• [Task brief] Print out each entry below exactly; do not carry over any image.
==*==
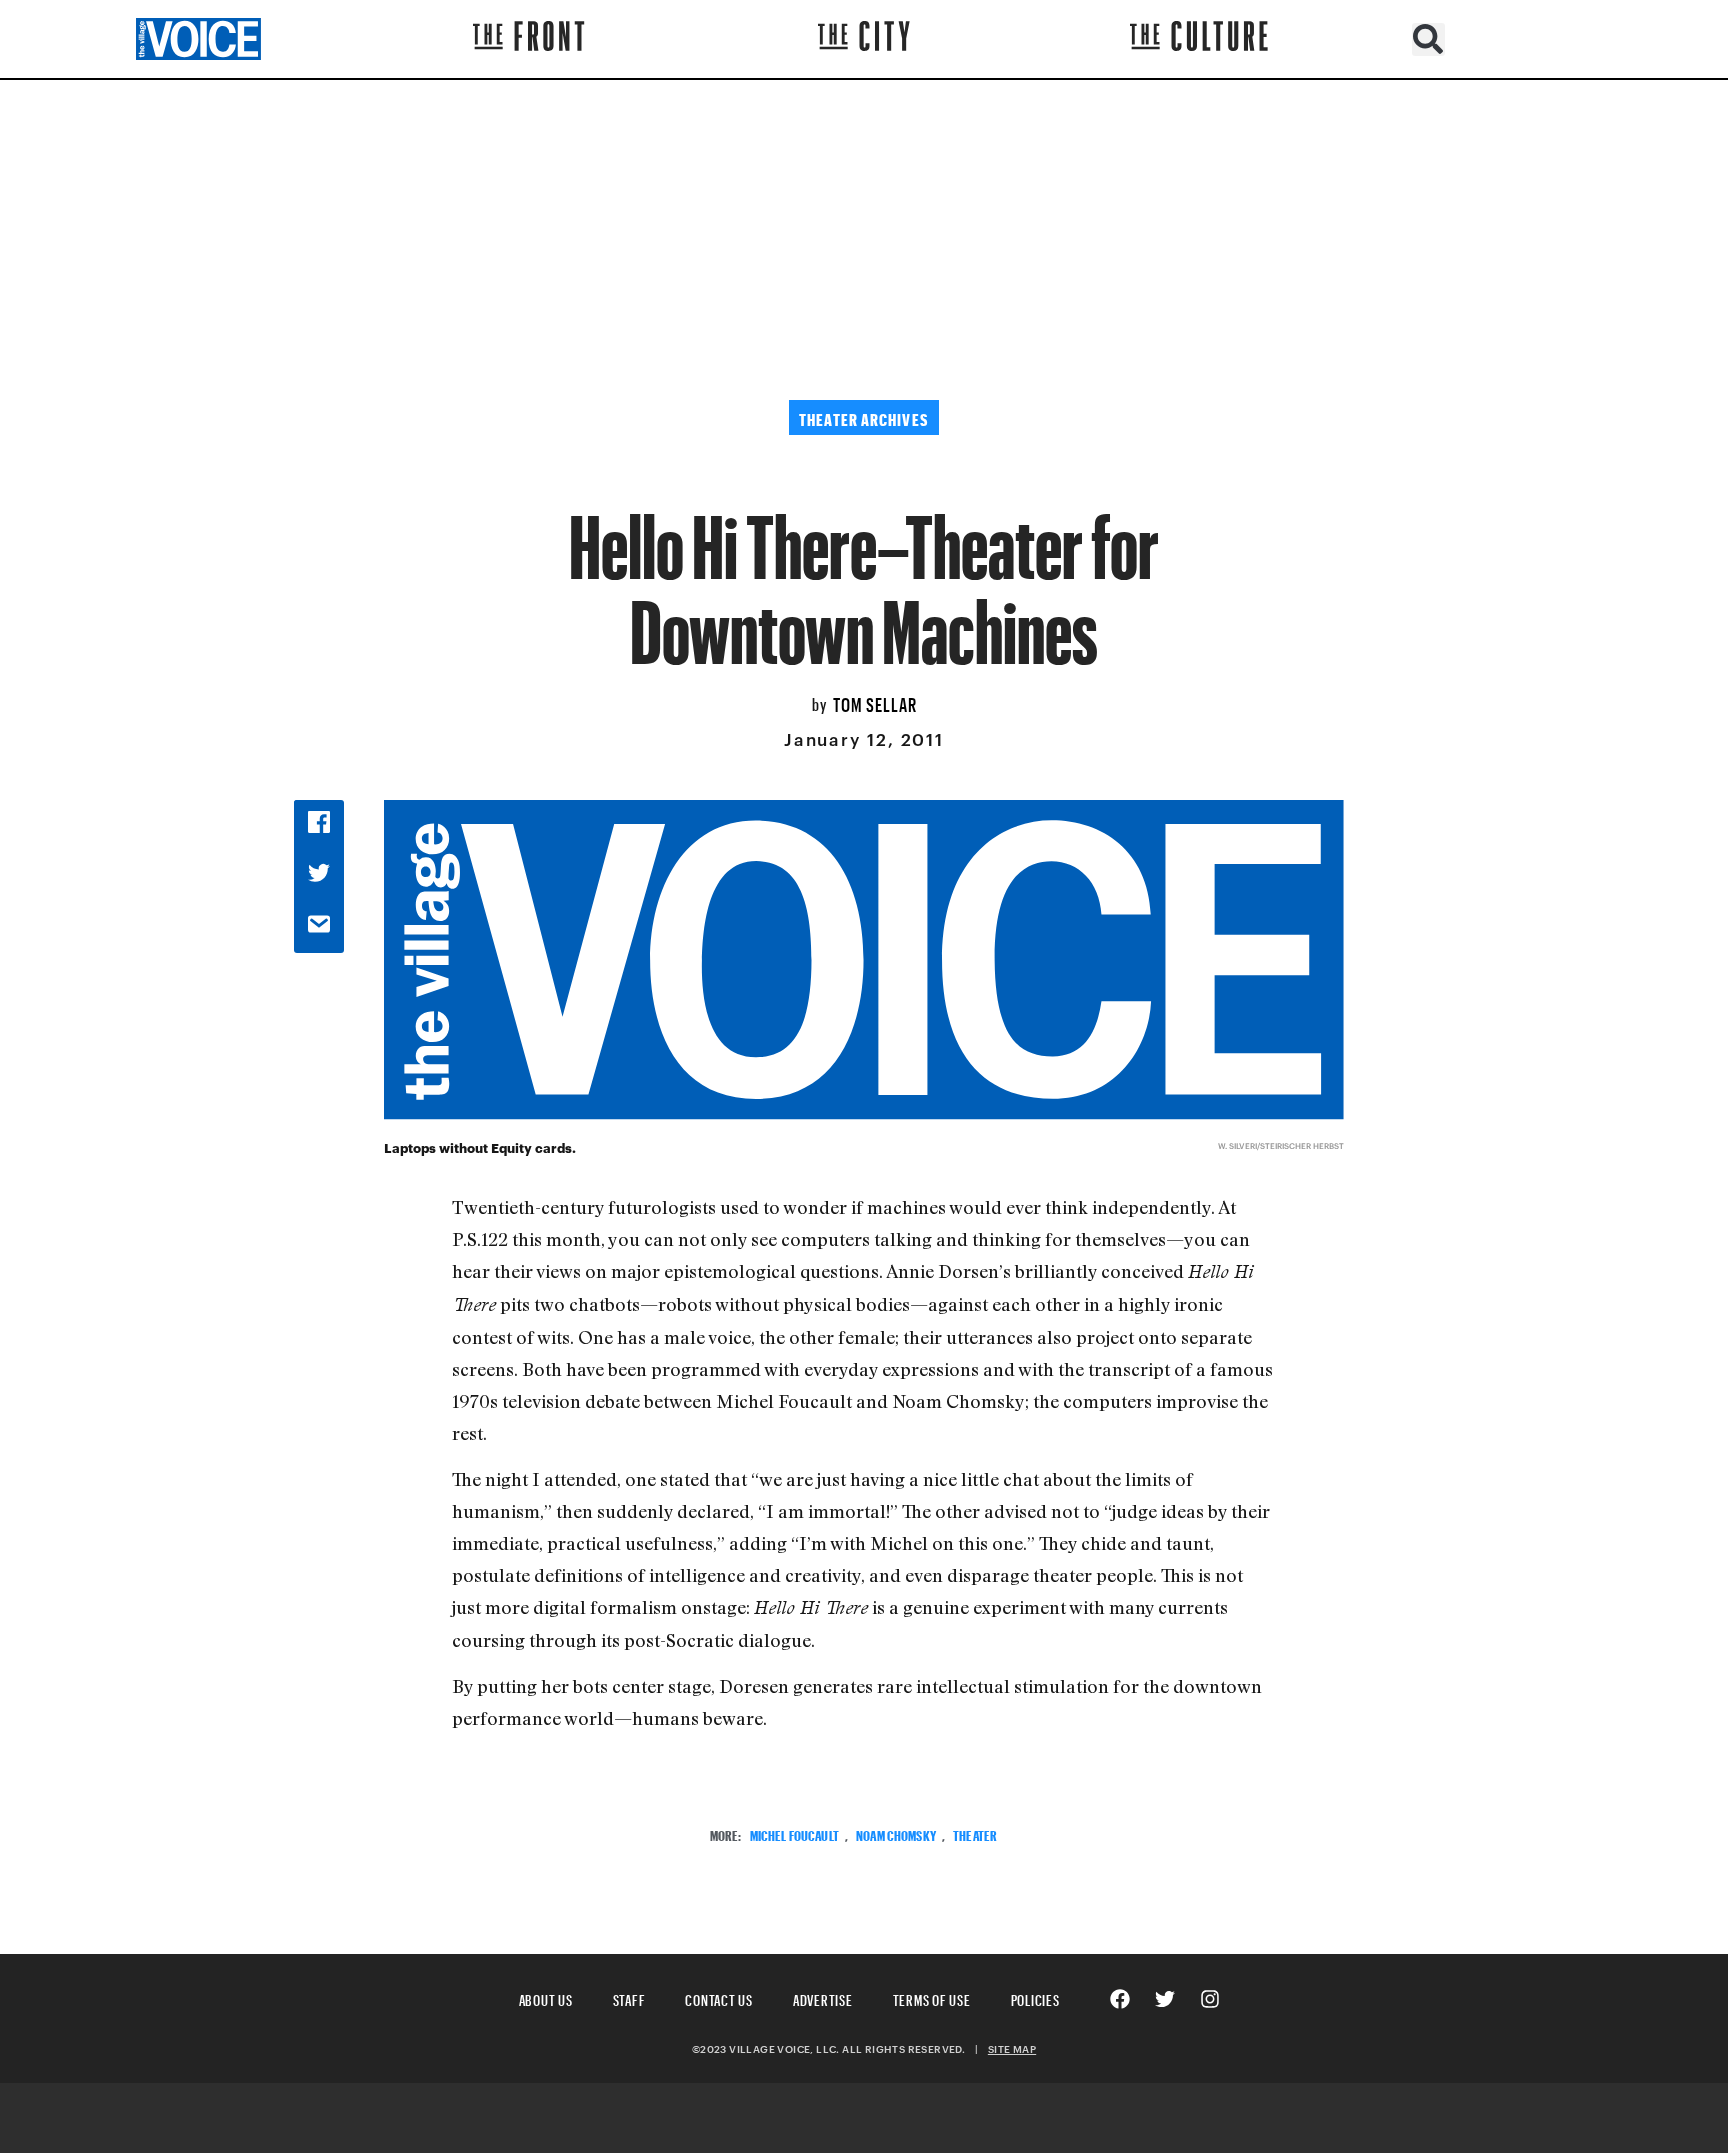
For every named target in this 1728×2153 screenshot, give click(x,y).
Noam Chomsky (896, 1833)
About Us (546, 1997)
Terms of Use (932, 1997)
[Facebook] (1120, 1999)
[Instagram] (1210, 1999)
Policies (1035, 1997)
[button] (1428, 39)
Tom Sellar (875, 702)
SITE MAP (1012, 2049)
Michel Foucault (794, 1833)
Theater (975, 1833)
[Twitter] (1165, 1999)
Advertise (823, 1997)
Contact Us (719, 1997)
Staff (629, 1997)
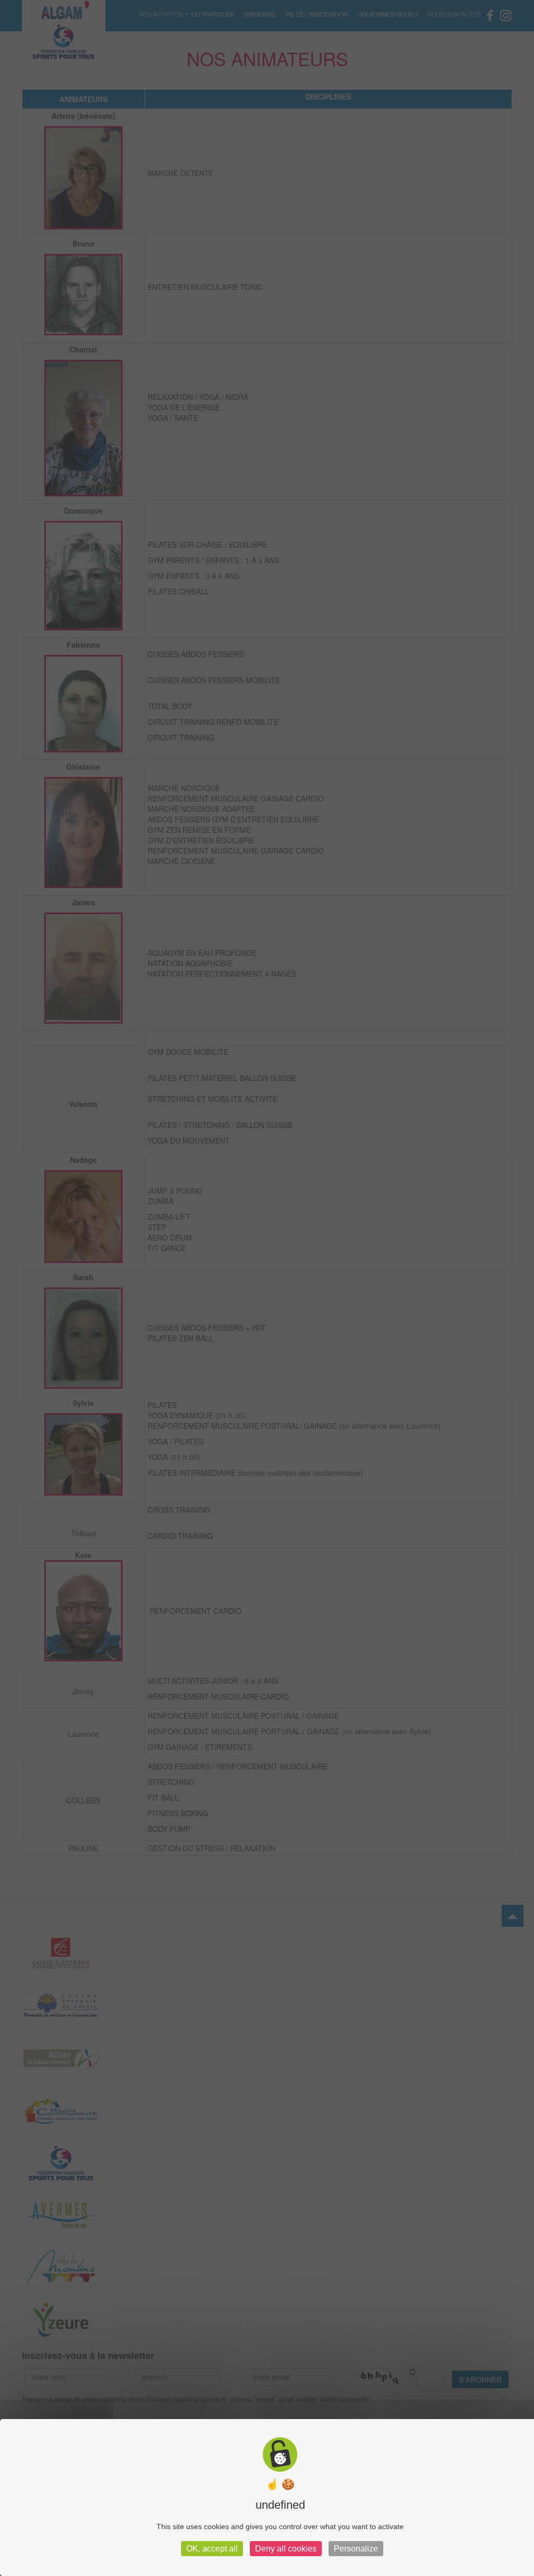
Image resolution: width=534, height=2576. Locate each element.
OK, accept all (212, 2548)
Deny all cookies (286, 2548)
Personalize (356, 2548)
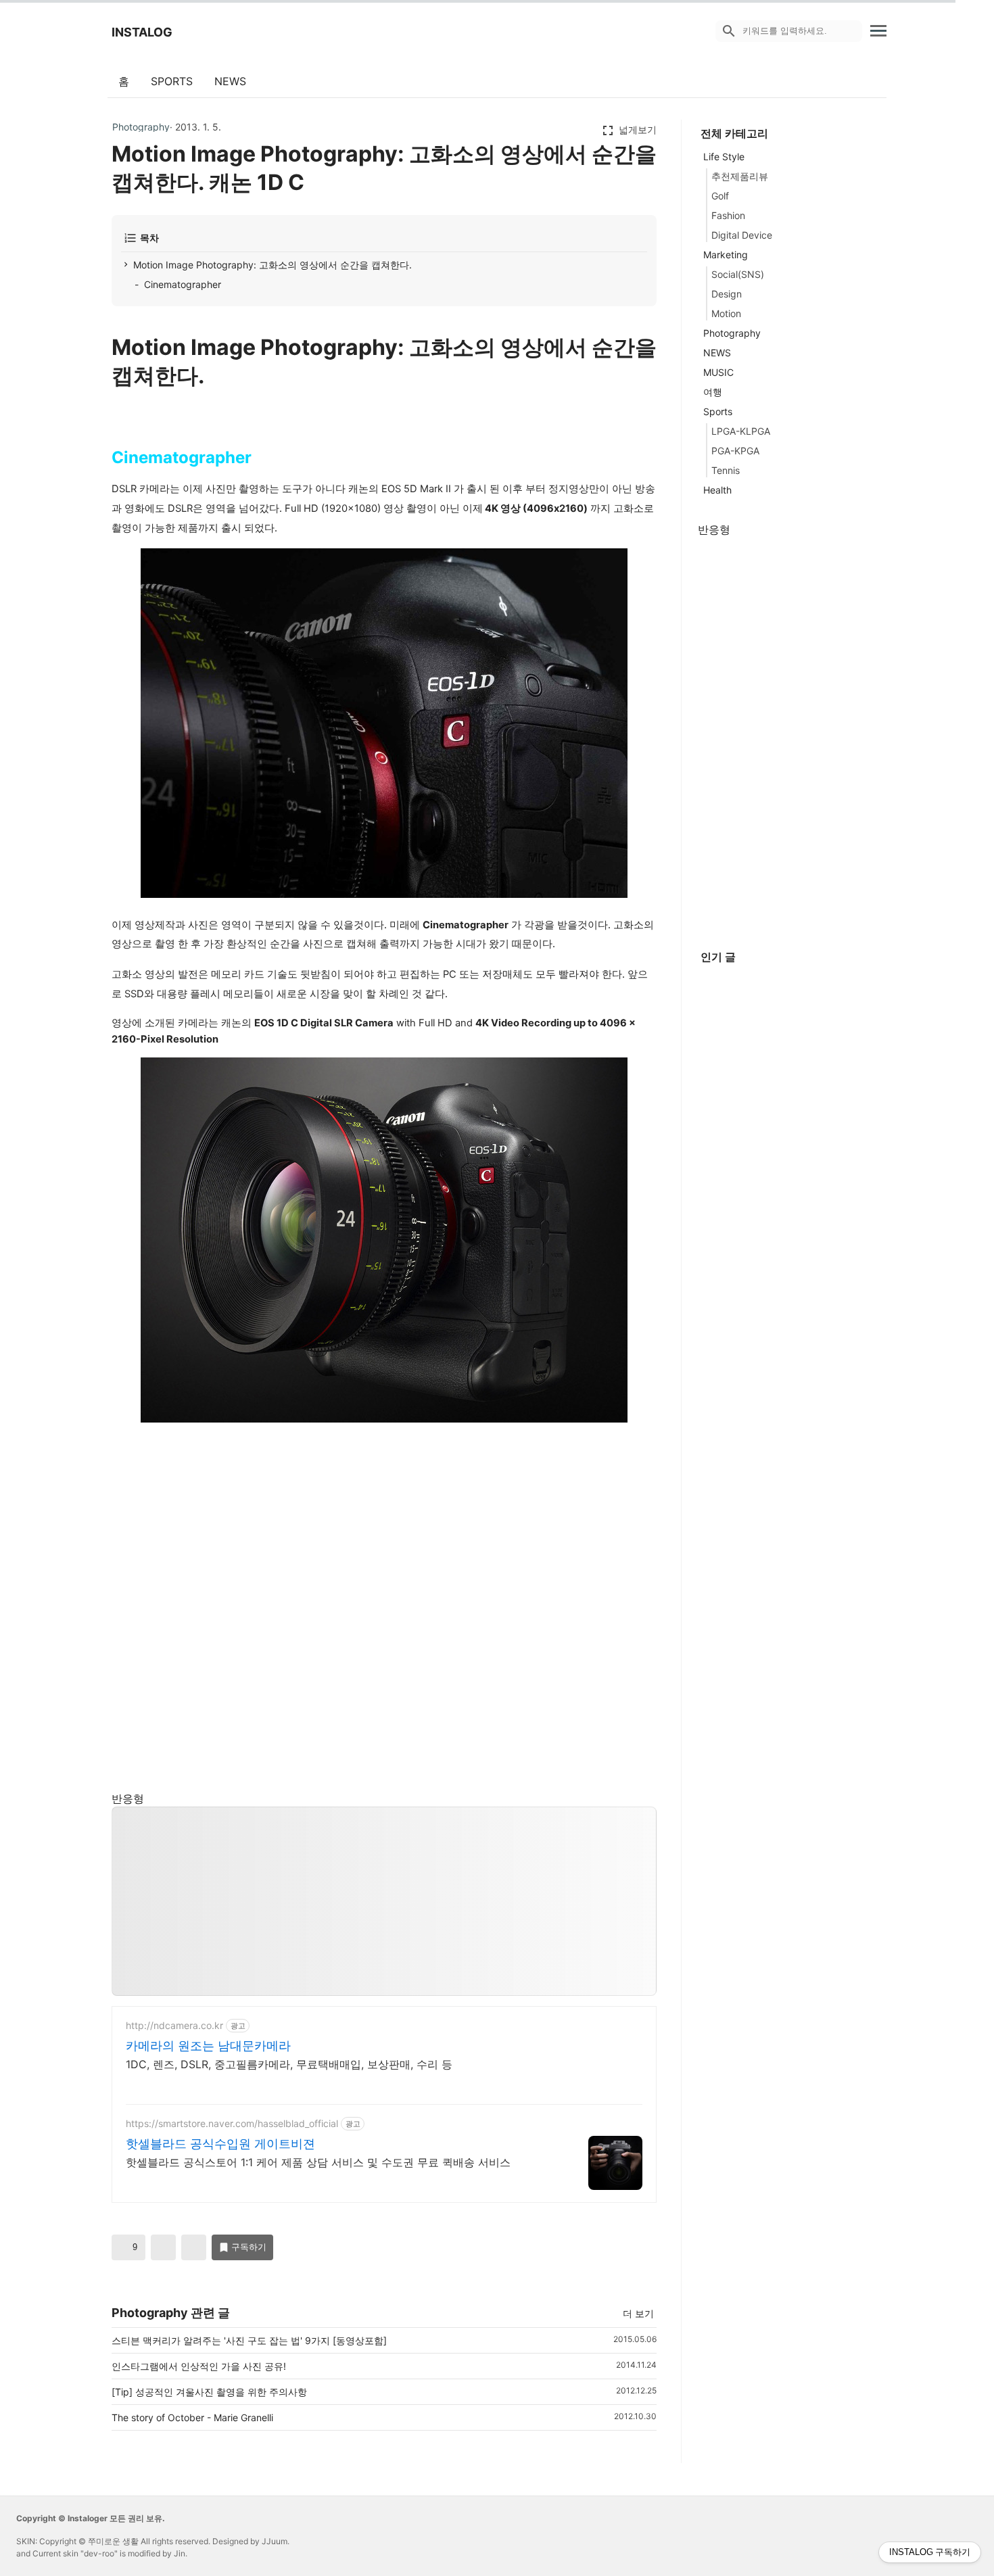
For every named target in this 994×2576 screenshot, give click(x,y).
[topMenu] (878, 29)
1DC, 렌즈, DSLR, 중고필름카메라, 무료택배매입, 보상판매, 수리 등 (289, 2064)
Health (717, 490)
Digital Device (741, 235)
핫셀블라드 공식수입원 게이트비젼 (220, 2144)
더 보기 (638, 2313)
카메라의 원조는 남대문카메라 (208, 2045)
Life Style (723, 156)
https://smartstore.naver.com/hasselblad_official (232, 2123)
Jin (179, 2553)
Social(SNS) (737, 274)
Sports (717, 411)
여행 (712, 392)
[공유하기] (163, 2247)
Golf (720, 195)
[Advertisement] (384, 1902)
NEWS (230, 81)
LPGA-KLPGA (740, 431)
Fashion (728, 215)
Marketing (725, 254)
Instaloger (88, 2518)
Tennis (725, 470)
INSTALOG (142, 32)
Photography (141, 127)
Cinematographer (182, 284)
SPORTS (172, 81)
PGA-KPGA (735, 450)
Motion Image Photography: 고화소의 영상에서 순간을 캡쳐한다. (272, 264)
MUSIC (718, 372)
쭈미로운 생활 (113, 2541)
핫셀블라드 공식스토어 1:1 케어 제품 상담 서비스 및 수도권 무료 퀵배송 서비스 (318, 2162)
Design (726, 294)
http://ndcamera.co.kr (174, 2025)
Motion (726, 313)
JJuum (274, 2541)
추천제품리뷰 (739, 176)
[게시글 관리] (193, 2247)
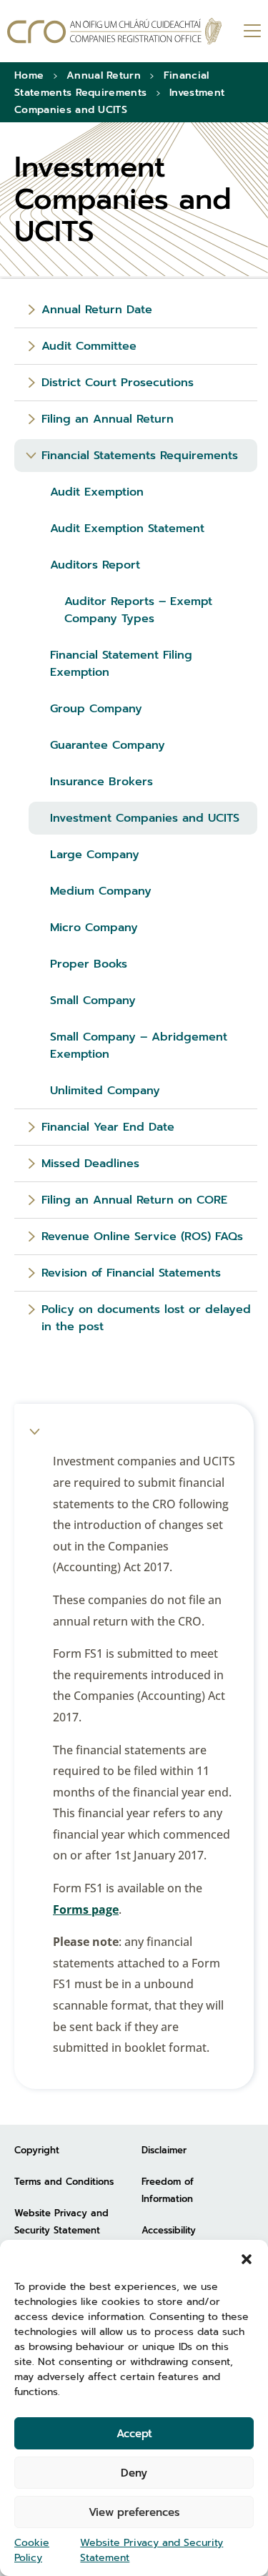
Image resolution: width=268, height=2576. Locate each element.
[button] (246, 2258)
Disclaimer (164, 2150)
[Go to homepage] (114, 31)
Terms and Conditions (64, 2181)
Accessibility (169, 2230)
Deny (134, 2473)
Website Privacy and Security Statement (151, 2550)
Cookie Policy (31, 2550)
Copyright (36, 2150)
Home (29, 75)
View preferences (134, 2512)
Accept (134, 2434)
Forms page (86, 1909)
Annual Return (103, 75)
==*==
• [Solution for this problem]
For every named target in this 1728×2153 screenshot, give click(x,y).
Noam Chomsky (896, 1833)
About Us (546, 1997)
Terms of Use (932, 1997)
[Facebook] (1120, 1999)
[Instagram] (1210, 1999)
Policies (1035, 1997)
[button] (1428, 39)
Tom Sellar (875, 702)
SITE MAP (1012, 2049)
Michel Foucault (794, 1833)
Theater (975, 1833)
[Twitter] (1165, 1999)
Advertise (823, 1997)
Contact Us (719, 1997)
Staff (629, 1997)
Image resolution: width=534, height=2576. Locate each element.
OK, accept all (212, 2548)
Deny all cookies (286, 2548)
Personalize (356, 2548)
For every named target in this 994×2576 screenshot, give click(x,y).
[topMenu] (878, 29)
1DC, 렌즈, DSLR, 중고필름카메라, 무료택배매입, 보상판매, 수리 등 (289, 2064)
Health (717, 490)
Digital Device (741, 235)
핫셀블라드 공식수입원 게이트비젼 (220, 2144)
더 보기 (638, 2313)
카메라의 원조는 남대문카메라 (208, 2045)
Life Style (723, 156)
https://smartstore.naver.com/hasselblad_official (232, 2123)
Jin (179, 2553)
Social(SNS) (737, 274)
Sports (717, 411)
여행 (712, 392)
[공유하기] (163, 2247)
Golf (720, 195)
[Advertisement] (384, 1902)
NEWS (230, 81)
LPGA-KLPGA (740, 431)
Fashion (728, 215)
Marketing (725, 254)
Instaloger (88, 2518)
Tennis (725, 470)
INSTALOG (142, 32)
Photography (141, 127)
Cinematographer (182, 284)
SPORTS (172, 81)
PGA-KPGA (735, 450)
Motion Image Photography: 고화소의 영상에서 순간을 캡쳐한다. (272, 264)
MUSIC (718, 372)
쭈미로운 생활 (113, 2541)
핫셀블라드 공식스토어 1:1 케어 제품 상담 서비스 및 수도권 무료 퀵배송 서비스 (318, 2162)
Design (726, 294)
http://ndcamera.co.kr (174, 2025)
Motion (726, 313)
JJuum (274, 2541)
추천제품리뷰 (739, 176)
[게시글 관리] (193, 2247)
Image resolution: width=268, height=2576. Locate each element.
[button] (246, 2258)
Disclaimer (164, 2150)
[Go to homepage] (114, 31)
Terms and Conditions (64, 2181)
Accessibility (169, 2230)
Deny (134, 2473)
Website Privacy and Security Statement (151, 2550)
Cookie Policy (31, 2550)
Copyright (36, 2150)
Home (29, 75)
View preferences (134, 2512)
Accept (134, 2434)
Forms page (86, 1909)
Annual Return (103, 75)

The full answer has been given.